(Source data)

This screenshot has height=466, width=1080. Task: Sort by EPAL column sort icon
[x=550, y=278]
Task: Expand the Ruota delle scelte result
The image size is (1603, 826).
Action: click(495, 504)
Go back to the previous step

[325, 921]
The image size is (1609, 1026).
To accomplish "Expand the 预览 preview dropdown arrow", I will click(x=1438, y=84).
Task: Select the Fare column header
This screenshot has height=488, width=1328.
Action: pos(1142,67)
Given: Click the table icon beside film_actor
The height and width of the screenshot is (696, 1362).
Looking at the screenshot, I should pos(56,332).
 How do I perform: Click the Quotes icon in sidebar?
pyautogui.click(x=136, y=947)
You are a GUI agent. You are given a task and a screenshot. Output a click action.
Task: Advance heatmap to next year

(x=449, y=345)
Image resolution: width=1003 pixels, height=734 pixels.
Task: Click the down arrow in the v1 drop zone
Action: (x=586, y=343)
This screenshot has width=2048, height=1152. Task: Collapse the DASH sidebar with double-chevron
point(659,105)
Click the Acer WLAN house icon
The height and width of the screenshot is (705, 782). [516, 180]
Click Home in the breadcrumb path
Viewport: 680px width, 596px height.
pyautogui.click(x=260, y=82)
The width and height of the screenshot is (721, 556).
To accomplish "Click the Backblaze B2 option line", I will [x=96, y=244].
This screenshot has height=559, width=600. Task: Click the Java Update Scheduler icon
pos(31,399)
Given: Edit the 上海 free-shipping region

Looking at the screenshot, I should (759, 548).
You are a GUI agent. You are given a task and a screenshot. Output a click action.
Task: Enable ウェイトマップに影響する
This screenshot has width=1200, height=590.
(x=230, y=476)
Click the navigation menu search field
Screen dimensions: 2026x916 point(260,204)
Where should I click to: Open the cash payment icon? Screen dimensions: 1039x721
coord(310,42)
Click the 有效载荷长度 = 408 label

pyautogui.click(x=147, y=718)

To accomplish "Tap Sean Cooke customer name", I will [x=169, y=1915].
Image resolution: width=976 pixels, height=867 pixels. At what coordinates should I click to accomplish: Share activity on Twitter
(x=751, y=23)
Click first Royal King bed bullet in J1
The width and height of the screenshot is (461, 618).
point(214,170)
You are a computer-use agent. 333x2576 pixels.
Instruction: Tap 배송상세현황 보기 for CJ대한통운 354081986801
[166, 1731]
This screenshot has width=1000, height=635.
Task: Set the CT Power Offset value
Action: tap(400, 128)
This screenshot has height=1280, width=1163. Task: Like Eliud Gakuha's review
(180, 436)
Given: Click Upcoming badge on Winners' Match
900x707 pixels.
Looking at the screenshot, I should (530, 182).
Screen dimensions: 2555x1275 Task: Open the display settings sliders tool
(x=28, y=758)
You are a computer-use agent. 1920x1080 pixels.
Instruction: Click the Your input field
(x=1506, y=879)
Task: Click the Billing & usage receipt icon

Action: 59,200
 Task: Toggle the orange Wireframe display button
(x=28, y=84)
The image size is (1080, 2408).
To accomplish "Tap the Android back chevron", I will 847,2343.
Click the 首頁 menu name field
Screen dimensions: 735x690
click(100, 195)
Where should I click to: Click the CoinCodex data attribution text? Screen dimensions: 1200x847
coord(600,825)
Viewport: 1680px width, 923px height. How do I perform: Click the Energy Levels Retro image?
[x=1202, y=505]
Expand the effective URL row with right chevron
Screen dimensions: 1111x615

What the exercise asks: Reproduce all of the rows above verbatim, with nothing changed or left out.

Result:
This screenshot has height=466, width=1080. Task: Sort by EPAL column sort icon
[x=550, y=278]
Task: Expand the Ruota delle scelte result
The image size is (1603, 826).
Action: click(495, 504)
Go back to the previous step

[325, 921]
The image size is (1609, 1026).
To accomplish "Expand the 预览 preview dropdown arrow", I will click(x=1438, y=84).
Task: Select the Fare column header
This screenshot has height=488, width=1328.
Action: pos(1142,67)
Given: Click the table icon beside film_actor
The height and width of the screenshot is (696, 1362).
Looking at the screenshot, I should pos(56,332).
 How do I perform: Click the Quotes icon in sidebar?
pyautogui.click(x=136, y=947)
You are a GUI agent. You are given a task and a screenshot. Output a click action.
Task: Advance heatmap to next year

(x=449, y=345)
Image resolution: width=1003 pixels, height=734 pixels.
Task: Click the down arrow in the v1 drop zone
Action: (x=586, y=343)
This screenshot has width=2048, height=1152. Task: Collapse the DASH sidebar with double-chevron
point(659,105)
Click the Acer WLAN house icon
The height and width of the screenshot is (705, 782). [516, 180]
Click Home in the breadcrumb path
Viewport: 680px width, 596px height.
pyautogui.click(x=260, y=82)
The width and height of the screenshot is (721, 556).
To accomplish "Click the Backblaze B2 option line", I will [x=96, y=244].
This screenshot has height=559, width=600. Task: Click the Java Update Scheduler icon
pos(31,399)
Given: Edit the 上海 free-shipping region

Looking at the screenshot, I should (759, 548).
You are a GUI agent. You are given a task and a screenshot. Output a click action.
Task: Enable ウェイトマップに影響する
This screenshot has width=1200, height=590.
(x=230, y=476)
Click the navigation menu search field
Screen dimensions: 2026x916 point(260,204)
Where should I click to: Open the cash payment icon? Screen dimensions: 1039x721
coord(310,42)
Click the 有效载荷长度 = 408 label

pyautogui.click(x=147, y=718)

To accomplish "Tap Sean Cooke customer name", I will [x=169, y=1915].
Image resolution: width=976 pixels, height=867 pixels. At what coordinates should I click to accomplish: Share activity on Twitter
(x=751, y=23)
Click first Royal King bed bullet in J1
The width and height of the screenshot is (461, 618).
point(214,170)
You are a computer-use agent. 333x2576 pixels.
Instruction: Tap 배송상세현황 보기 for CJ대한통운 354081986801
[166, 1731]
This screenshot has width=1000, height=635.
Task: Set the CT Power Offset value
Action: tap(400, 128)
This screenshot has height=1280, width=1163. Task: Like Eliud Gakuha's review
(180, 436)
Given: Click Upcoming badge on Winners' Match
900x707 pixels.
Looking at the screenshot, I should (530, 182).
Screen dimensions: 2555x1275 Task: Open the display settings sliders tool
(x=28, y=758)
You are a computer-use agent. 1920x1080 pixels.
Instruction: Click the Your input field
(x=1506, y=879)
Task: Click the Billing & usage receipt icon

Action: 59,200
 Task: Toggle the orange Wireframe display button
(x=28, y=84)
The image size is (1080, 2408).
To accomplish "Tap the Android back chevron", I will 847,2343.
Click the 首頁 menu name field
Screen dimensions: 735x690
click(100, 195)
Where should I click to: Click the CoinCodex data attribution text? Screen dimensions: 1200x847
coord(600,825)
Viewport: 1680px width, 923px height. How do I perform: Click the Energy Levels Retro image?
[x=1202, y=505]
Expand the effective URL row with right chevron
Screen dimensions: 1111x615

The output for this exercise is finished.